Mit Veröffentlichung vom 24.6.2022, also vor über einem Jahr wurde die Bundesregierung durch den ChaosComputerClub (CCC) auf Schwachstellen in ihrer Systemarchitektur zur Umsetzung des Elektronischen Rezepts aufmerksam gemacht (Min. 9:20ff). Hierbei wiesen sie auch darauf hin, dass „Versand“-Apotheken eigens genannt wurden (Min. 11:10).

Am 8.9.2022, also ein viertel Jahr später, hatte der selbe Chaos-Computer-Club die im erwähnten Vortrag dargelegten Argumente noch einmal schriftlich zusammengefasst und veröffentlicht. IT-Experten kritisieren hierbei insbesondere folgende Schwächen in der Systemarchitektur des elektronischen Rezepts:

  • Der zentrale Aufbau mit seiner zentralen Speicherung und Verarbeitung von Daten hat zur Folge, dass wenn es dort zu Problemen komme, dies zu einem Ausfall des gesamten Systems führen könne. In einem solchen Fall können Deutschlandweit keine E-Rezepte mehr ausgestellt werden oder eingelöst werden. Das gesamte Gesundheitssystem des Landes wäre lahmgelegt.
  • Durch den zentralen Aufbau ist nun ein erster Transport von Rezeptdaten vom Arzt zur zentralen Verarbeitungseinheit / zum zentralen Speicher notwendig und später dann einmal von dort aus ein zweiter Transport von Daten zum Apotheker. Dieser Transport und die Verschlüsselung auf diesem Transport finden mit Hilfe von veralteten und gar nicht mehr produzierten Intel-Prozessoren statt. Diese Intel-Prozessoren arbeiten mit einem SGX-Protokoll, das in der Vergangenheit bereits erfolgreich attackiert wurde. Innerhalb der zentralen Struktur, in dem von der gematik als „Fachdienst“ bezeichneten Bereich, also während der Verarbeitung, werden diese Daten gemäß CCC unverschlüsselt verarbeitet, was die gematik aber als „vertrauenswürdige Umgebung“ (VAU) bezeichnet. Bei der Kommunikation innerhalb der „Vertrauenswürdigen Arbeitsumgebung (VAU) ist kein „ephemeral serverseitiger Key“ (Min. 23:51) vorgesehen
  • Das selbe gilt nach Aussage des CCC auch für die Elektronische Patientenakte
  • Die Tatsache, dass z.B. beim Abrufen des Elektronischen Rezepts z.B. durch Apotheker lediglich die Nummer der Krankenversicherung notwendig ist, lässt es zumindest nach Auffassung des CCC möglich erscheinen, dass der Apotheker oder einer seiner Gehilfen die gesamte Krankengeschichte einer z.B. prominenten Person aus dem System abruft und diese Informationen an eine Boulevard-Zeitung verkauft, so ein Szenario, das der CCC schildert.

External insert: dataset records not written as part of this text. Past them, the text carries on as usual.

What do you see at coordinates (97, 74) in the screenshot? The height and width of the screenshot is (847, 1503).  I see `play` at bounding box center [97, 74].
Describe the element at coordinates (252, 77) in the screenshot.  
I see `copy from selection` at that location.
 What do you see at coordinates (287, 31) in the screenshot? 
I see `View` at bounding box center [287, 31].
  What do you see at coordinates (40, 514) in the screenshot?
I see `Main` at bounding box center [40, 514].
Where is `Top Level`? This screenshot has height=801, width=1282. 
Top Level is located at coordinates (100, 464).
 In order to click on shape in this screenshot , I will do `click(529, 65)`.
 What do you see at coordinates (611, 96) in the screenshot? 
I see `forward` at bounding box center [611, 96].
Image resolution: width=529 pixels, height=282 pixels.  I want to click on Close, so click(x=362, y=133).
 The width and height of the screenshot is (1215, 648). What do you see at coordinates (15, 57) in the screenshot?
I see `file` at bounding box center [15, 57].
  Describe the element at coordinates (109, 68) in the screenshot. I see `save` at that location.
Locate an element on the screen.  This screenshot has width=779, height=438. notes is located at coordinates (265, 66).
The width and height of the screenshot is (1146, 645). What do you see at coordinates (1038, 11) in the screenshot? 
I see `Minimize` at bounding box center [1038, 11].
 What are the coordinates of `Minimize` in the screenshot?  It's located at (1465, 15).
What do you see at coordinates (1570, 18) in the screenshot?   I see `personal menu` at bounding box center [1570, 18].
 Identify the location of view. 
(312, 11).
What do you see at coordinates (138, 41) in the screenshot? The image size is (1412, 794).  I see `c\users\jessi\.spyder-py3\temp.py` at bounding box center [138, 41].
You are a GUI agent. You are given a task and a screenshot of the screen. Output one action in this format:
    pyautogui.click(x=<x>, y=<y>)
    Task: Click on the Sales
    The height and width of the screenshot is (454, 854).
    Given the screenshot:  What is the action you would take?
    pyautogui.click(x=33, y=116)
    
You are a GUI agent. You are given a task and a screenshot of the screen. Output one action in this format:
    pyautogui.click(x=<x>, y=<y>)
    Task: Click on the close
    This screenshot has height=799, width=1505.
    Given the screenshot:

Die Veröffentlichung des CCC endet mit der Zusammenfassung:

„Denn das E-Rezept ist nur eins von vielen Beispielen, bei denen die gematik vermeintlich kryptographisch sichere Verfahren durch schlechte bis bösartige Spezifikationen aufgeweicht hat.“

Die Kenntnis über die Sicherheitslücken ist da, Änderungen gibt es keine

Nach Bekanntwerden dieser Argumente kam es auch zu einem gemeinsamen Auftritt von Vertretern des ChaosComputerClub mit Vertretern der gematik, dem jedoch nicht entnehmbar ist, dass sich beide Seiten angenähert hätten.

Der Bund ist mit 51% seiner Anteile Haupteigentümer der gematik und damit auch im Besitz der unverschlüsselt verarbeiteten Daten ist. Unverschlüsselte Daten, die die Europäische Kommission an Dritte weitergeben möchte, ohne den Bürgern hierzu ein Widerspruchsrecht einräumen zu wollen.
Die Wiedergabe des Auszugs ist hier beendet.